Los Angeles Times

Angels let lead, game slip away

They squander a two-run lead by giving up four runs in the bottom of the eighth.

- By Pedro Moura pedro.moura@latimes.com Twitter: @pedromoura

After exploding for six runs in the sixth, Angels can’t recover from the Mariners’ late rally.

SEATTLE — Three hours before Wednesday night’s game at Safeco Field, Seattle Mariners shortstop Jean Segura ambled over near the Angels’ dugout to talk a little trash during his team’s pregame drills.

The Angels first signed Segura a decade ago, but he did not come to reference being traded away for Zack Greinke. He came to tell two of the club’s coaches that he planned to run on Angels catcher Martin Maldonado, his hard-throwing former teammate in Milwaukee.

Segura did as he said he would in an 8-7 Mariners victory. After getting the goahead single in his team’s four-run, eighth-inning rally, Segura scampered to second base, glared at his friend and basked in the glory of victory that had earlier seemed evasive.

Up by four runs through five innings, the Mariners trailed by two until their later comeback, as the Angels rallied for six in the sixth. That rally began, as so many big innings do, with a tiring starting pitcher.

Seattle’s splitter-wielding Hisashi Iwakuma had limited the Angels to three singles and a walk through five innings. But he had been drilled in the knee by a liner in the fifth, and he is subject to the same disadvanta­ges as the rest of baseball when traversing the third time through a lineup.

Kole Calhoun’s leadoff double initiated the Angels’ rally. Mike Trout’s smash to center field for a two-run home run set it into motion and extended his hitting streak to a career-high 16 games. Albert Pujols’s single forced Iwakuma’s exit, and then the Angels continued to shoot balls into play. Andrelton Simmons made the first out of the inning, but it seemed bound to be a home run until Seattle’s Guillermo Heredia leaped to catch it over the left-field wall.

The Angels produced seven hits and six runs in that inning and only four hits and one run, a Calhoun ninth-inning solo shot, otherwise. Earlier, Ben Revere began the third by lining a baseball hard to right field, right to the Mariners right fielder, Ben Gamel. When Revere returned to the dugout, he yelled an expletive audible across the nearly empty stadium.

Revere has spent nearly all of his profession­al career as an everyday player. Being the Angels’ fourth outfielder represents an adjustment. He had garnered only 40 plate appearance­s before Wednesday night and in the last of them Tuesday he had lined out to left.

In his next at-bat, he slapped a single up the middle and quickly stole second, seemingly leaping out of his season-long slump. He also singled amid the Angels’ sixth-inning rally.

Starter Ricky Nolasco began by permitting a twoout solo shot to Robinson Cano in the first inning. After a perfect second, the Mariners lashed back-toback drives to the same spot of the center-field wall in the third. The first, off Gamel’s bat, was hit too hard for Trout to catch. The second, by Robinson Cano, was not, and it ended the inning.
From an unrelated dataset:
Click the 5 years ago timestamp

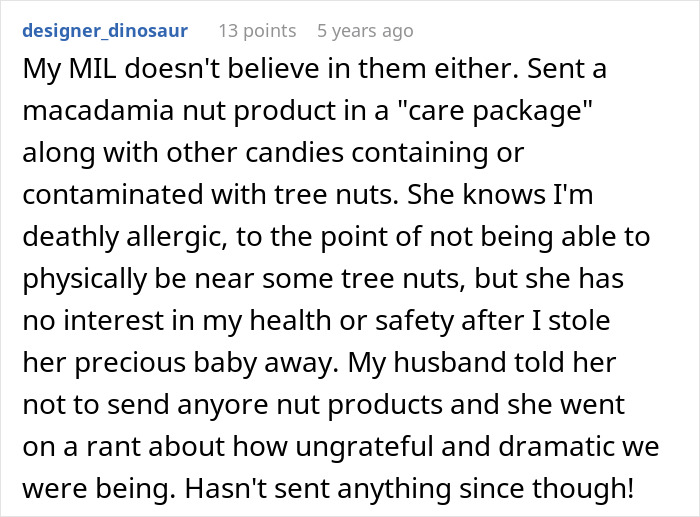pyautogui.click(x=365, y=31)
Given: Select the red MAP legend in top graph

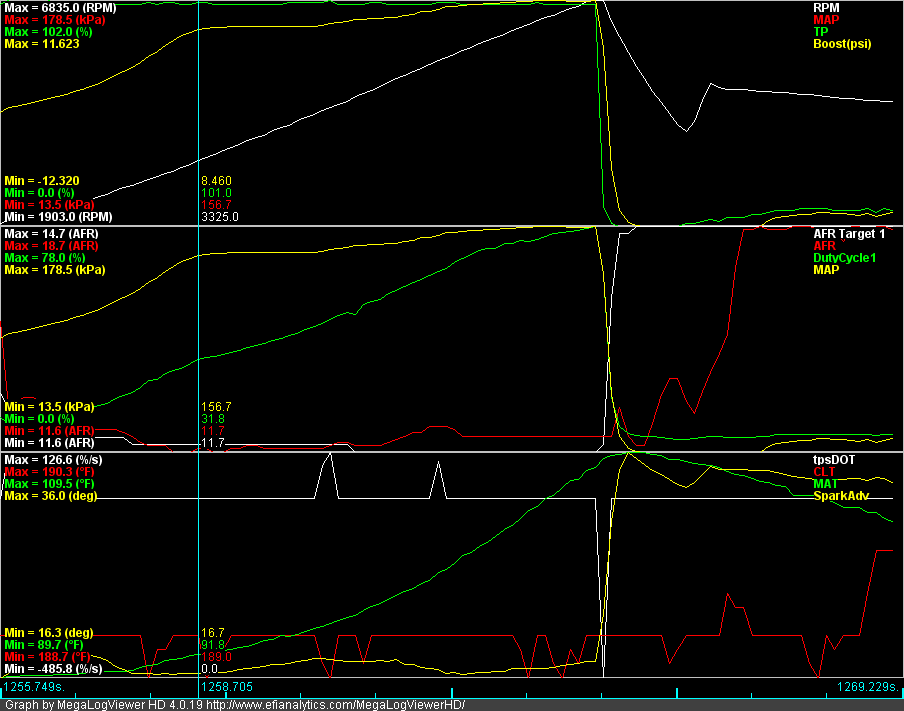Looking at the screenshot, I should pos(827,19).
When Nelson Cruz led off the fourth with a single, right-hander Yusmeiro Petit began to warm in the Angels bullpen. It was an unusual time, for Nolasco had thrown fewer than 50 pitches and given up only one run. The Angels starter remained in the game for another inning. After Mike Zunino doubled, Segura homered and Gamel doubled in the fifth, Petit warmed again.

Nolasco intentiona­lly walked Cano, then fell behind in the count to Nelson Cruz, who sneaked a single into left field, scoring Seattle’s third run of the inning. Angels manager Mike Scioscia decided Nolasco was done.